Stated exercise =>
Reproduce every one of the items below word for word, keeping each line unchanged.

-- Begin Items --

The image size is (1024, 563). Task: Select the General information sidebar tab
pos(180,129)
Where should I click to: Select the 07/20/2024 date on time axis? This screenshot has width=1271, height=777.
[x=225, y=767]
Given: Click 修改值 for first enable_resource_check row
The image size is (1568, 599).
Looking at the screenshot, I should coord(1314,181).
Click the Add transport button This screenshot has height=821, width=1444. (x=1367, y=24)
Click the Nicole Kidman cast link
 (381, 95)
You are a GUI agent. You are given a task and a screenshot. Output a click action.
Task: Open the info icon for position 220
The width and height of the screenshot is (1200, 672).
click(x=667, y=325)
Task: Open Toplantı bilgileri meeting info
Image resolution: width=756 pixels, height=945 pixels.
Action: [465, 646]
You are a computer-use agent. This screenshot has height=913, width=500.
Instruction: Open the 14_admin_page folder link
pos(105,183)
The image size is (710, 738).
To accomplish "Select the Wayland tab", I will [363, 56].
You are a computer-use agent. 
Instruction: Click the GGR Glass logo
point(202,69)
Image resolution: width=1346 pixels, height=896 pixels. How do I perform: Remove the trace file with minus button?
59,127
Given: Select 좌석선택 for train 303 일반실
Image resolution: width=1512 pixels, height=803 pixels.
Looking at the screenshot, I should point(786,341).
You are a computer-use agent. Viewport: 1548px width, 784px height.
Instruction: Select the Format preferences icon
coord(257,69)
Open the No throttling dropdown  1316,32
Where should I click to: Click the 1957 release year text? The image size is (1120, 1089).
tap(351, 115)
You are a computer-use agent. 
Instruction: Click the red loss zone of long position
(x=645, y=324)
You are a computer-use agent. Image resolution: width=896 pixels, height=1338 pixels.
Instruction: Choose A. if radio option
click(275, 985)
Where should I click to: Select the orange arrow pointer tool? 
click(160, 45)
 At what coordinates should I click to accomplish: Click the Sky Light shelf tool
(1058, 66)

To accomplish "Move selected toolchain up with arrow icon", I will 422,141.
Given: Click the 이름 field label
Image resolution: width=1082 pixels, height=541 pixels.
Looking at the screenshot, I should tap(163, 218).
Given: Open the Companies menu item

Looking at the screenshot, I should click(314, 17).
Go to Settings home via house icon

-- End Items --

Response for this exercise =>
The image size is (1024, 563). Task: Select the General information sidebar tab
pos(180,129)
Where should I click to: Select the 07/20/2024 date on time axis? This screenshot has width=1271, height=777.
[x=225, y=767]
Given: Click 修改值 for first enable_resource_check row
The image size is (1568, 599).
Looking at the screenshot, I should coord(1314,181).
Click the Add transport button This screenshot has height=821, width=1444. (x=1367, y=24)
Click the Nicole Kidman cast link
 (381, 95)
You are a GUI agent. You are given a task and a screenshot. Output a click action.
Task: Open the info icon for position 220
The width and height of the screenshot is (1200, 672).
click(x=667, y=325)
Task: Open Toplantı bilgileri meeting info
Image resolution: width=756 pixels, height=945 pixels.
Action: [465, 646]
You are a computer-use agent. This screenshot has height=913, width=500.
Instruction: Open the 14_admin_page folder link
pos(105,183)
The image size is (710, 738).
To accomplish "Select the Wayland tab", I will [363, 56].
You are a computer-use agent. 
Instruction: Click the GGR Glass logo
point(202,69)
Image resolution: width=1346 pixels, height=896 pixels. How do I perform: Remove the trace file with minus button?
59,127
Given: Select 좌석선택 for train 303 일반실
Image resolution: width=1512 pixels, height=803 pixels.
Looking at the screenshot, I should point(786,341).
You are a computer-use agent. Viewport: 1548px width, 784px height.
Instruction: Select the Format preferences icon
coord(257,69)
Open the No throttling dropdown  1316,32
Where should I click to: Click the 1957 release year text? The image size is (1120, 1089).
tap(351, 115)
You are a computer-use agent. 
Instruction: Click the red loss zone of long position
(x=645, y=324)
You are a computer-use agent. Image resolution: width=896 pixels, height=1338 pixels.
Instruction: Choose A. if radio option
click(275, 985)
Where should I click to: Select the orange arrow pointer tool? 
click(160, 45)
 At what coordinates should I click to accomplish: Click the Sky Light shelf tool
(1058, 66)

To accomplish "Move selected toolchain up with arrow icon", I will 422,141.
Given: Click the 이름 field label
Image resolution: width=1082 pixels, height=541 pixels.
Looking at the screenshot, I should tap(163, 218).
Given: Open the Companies menu item

Looking at the screenshot, I should click(314, 17).
Go to Settings home via house icon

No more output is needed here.